Sortable Table in React

import orderBy from 'lodash/orderBy';
import { useState } from 'react';

function SortableTable({ data }) {
  const [sortKey, setSortKey] = useState('name');
  const [sortDir, setSortDir] = useState('asc');

  const sortedData = orderBy(data, [sortKey], [sortDir]);

  const handleSort = (key) => {
    if (key === sortKey) {
      setSortDir(sortDir === 'asc' ? 'desc' : 'asc');
    } else {
      setSortKey(key);
      setSortDir('asc');
    }
  };

  return (
    <table>
      <thead>
        <tr>
          <th onClick={() => handleSort('name')}>
            Name {sortKey === 'name' && (sortDir === 'asc' ? '▲' : '▼')}
          </th>
          <th onClick={() => handleSort('age')}>
            Age {sortKey === 'age' && (sortDir === 'asc' ? '▲' : '▼')}
          </th>
        </tr>
      </thead>
      <tbody>
        {sortedData.map(row => (
          <tr key={row.id}>
            <td>{row.name}</td>
            <td>{row.age}</td>
          </tr>
        ))}
      </tbody>
    </table>
  );
}

Performance Considerations

_.sortBy() uses a modified merge sort algorithm internally:

  • Time complexity: O(n log n) — same as native .sort()
  • Space complexity: O(n) — creates a new array

Tips:

  • For arrays under 1,000 elements, performance difference is negligible
  • For 100K+ elements, native .sort() can be faster (avoids new array allocation)
  • Pre-compute expensive sort keys using the Schwartzian transform:
// ❌ Recomputes for every comparison
const sorted = _.sortBy(largeArray, (item) => expensiveCalculation(item));

// ✅ Compute once, sort, discard keys
const sorted = _.sortBy(
  largeArray.map(item => ({ item, key: expensiveCalculation(item) })),
  'key'
).map(({ item }) => item);

Tip: After sorting, you often need to group data for display. Use Lodash _.groupBy() to organize sorted results by category, and Lodash _.merge() to combine objects before sorting.

FAQs

What is the difference between Lodash sortBy and orderBy?

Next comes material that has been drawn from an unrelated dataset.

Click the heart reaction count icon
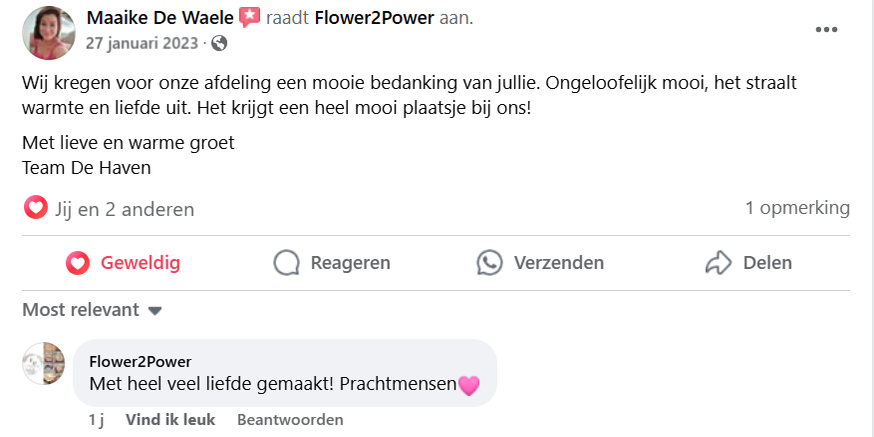 pos(35,208)
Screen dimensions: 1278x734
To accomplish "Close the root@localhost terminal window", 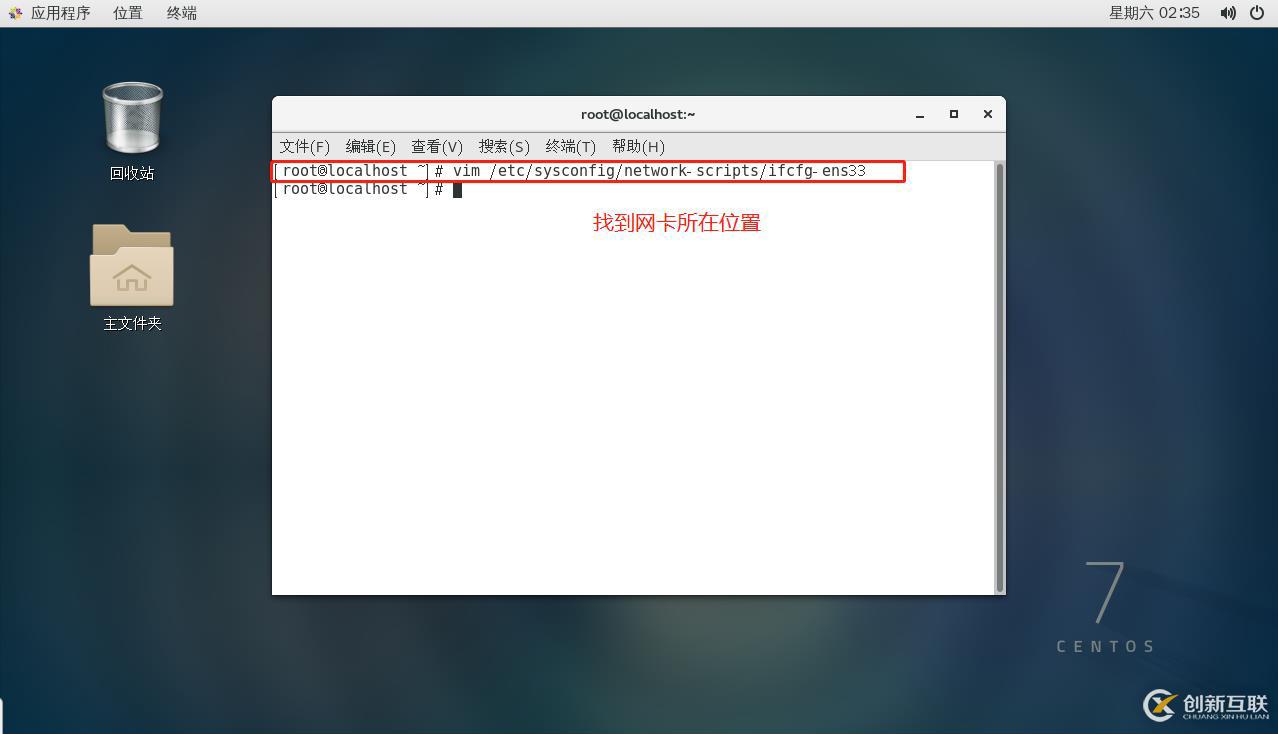I will pos(988,114).
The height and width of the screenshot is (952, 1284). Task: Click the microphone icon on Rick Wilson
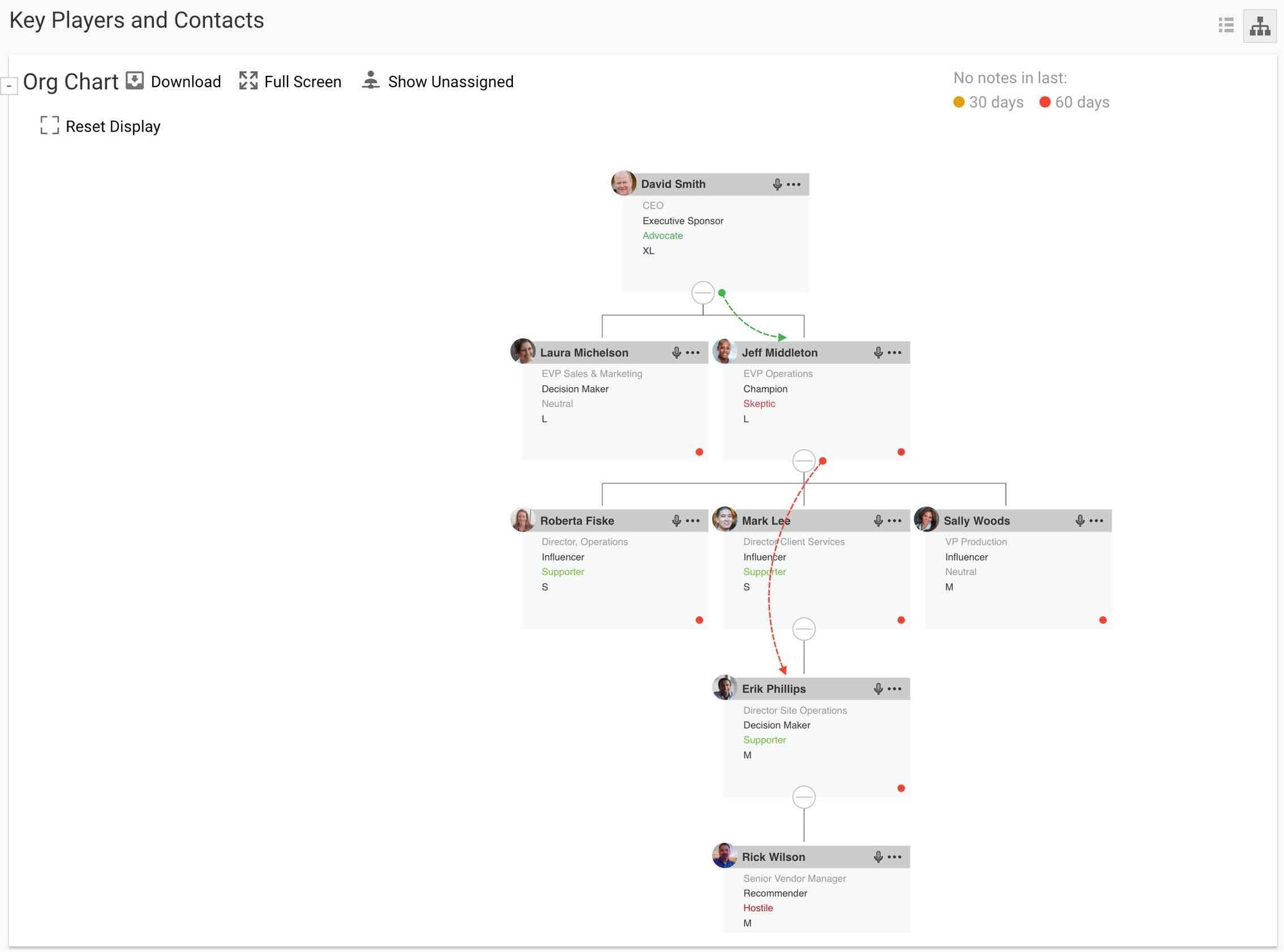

_.sortBy() only sorts in ascending order. _.orderBy() accepts an additional parameter to specify sort direction — 'asc' or 'desc' — for each sort key independently. Use _.sortBy() when you always want ascending order, and _.orderBy() when you need descending or mixed sort directions.

How to sort in descending order with Lodash?

Use _.orderBy() with 'desc' as the direction: _.orderBy(users, ['age'], ['desc']). Alternatively, reverse the result of _.sortBy(): _.sortBy(users, 'age').reverse(), or negate numeric values: _.sortBy(users, (u) => -u.age). The _.orderBy() approach is recommended.

Does Lodash sortBy mutate the original array?

No. _.sortBy() always returns a new sorted array. The original collection is never modified. This is different from native Array.prototype.sort(), which mutates the original array in place.

Can I sort by nested property with Lodash sortBy?

Yes. Pass the nested property path as a dot-notation string: _.sortBy(users, 'address.city'). Alternatively, pass a function: _.sortBy(users, (u) => u.address.city).

Is Lodash sortBy a stable sort?

Yes. _.sortBy() guarantees a stable sort, meaning elements with equal sort values maintain their original relative order. Native Array.sort() is also stable since ES2019.

What can I use instead of Lodash sortBy?

Native Array.prototype.toSorted() (ES2023) provides similar non-mutating behavior. For older environments, [...array].sort() creates a copy before sorting. However, _.sortBy() offers cleaner syntax for sorting by property names, multiple keys, and nested values.